> **Stored data entries**
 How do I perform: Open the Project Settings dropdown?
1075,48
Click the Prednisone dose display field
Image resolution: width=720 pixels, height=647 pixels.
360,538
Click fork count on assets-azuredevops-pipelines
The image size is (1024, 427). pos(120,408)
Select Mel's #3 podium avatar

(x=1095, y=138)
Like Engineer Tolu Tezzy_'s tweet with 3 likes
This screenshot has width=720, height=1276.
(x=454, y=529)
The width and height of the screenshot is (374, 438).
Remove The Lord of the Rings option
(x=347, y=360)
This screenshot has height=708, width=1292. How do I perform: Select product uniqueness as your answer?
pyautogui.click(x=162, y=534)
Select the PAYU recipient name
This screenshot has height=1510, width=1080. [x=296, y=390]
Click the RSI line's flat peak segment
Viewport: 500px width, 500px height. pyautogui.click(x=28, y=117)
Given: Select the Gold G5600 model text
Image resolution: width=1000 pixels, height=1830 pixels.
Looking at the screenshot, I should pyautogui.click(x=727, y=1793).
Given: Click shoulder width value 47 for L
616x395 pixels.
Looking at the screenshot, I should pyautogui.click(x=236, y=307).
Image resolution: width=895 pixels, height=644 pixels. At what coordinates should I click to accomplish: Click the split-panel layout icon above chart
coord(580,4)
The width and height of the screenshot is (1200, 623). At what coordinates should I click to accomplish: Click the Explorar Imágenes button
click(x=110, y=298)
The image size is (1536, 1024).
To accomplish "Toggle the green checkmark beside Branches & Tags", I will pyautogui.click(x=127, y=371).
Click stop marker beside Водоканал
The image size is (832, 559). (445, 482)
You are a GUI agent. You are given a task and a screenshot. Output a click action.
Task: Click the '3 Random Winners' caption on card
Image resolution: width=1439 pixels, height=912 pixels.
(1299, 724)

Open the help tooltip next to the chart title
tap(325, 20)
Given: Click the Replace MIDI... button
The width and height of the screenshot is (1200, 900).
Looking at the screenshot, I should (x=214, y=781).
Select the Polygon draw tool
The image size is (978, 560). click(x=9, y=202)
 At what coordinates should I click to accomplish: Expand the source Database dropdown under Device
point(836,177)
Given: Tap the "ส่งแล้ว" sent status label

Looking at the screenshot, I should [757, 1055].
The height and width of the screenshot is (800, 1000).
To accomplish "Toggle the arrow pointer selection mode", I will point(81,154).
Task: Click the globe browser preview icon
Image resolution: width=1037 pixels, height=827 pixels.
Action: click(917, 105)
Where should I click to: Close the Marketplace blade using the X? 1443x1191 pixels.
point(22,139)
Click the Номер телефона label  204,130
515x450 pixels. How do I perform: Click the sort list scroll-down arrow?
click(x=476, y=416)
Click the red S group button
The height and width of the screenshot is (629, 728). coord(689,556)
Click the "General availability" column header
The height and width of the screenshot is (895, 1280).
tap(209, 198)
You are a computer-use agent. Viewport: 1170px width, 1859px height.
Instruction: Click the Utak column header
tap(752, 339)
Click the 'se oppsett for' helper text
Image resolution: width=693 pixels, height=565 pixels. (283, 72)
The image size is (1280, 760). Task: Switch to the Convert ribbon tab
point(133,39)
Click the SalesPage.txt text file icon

> **TASK ITEM**
Given the data above, which lines hold the string "Toggle"? Return them.

> **YOUR SOLUTION**
To accomplish "Toggle the green checkmark beside Branches & Tags", I will pyautogui.click(x=127, y=371).
To accomplish "Toggle the arrow pointer selection mode", I will point(81,154).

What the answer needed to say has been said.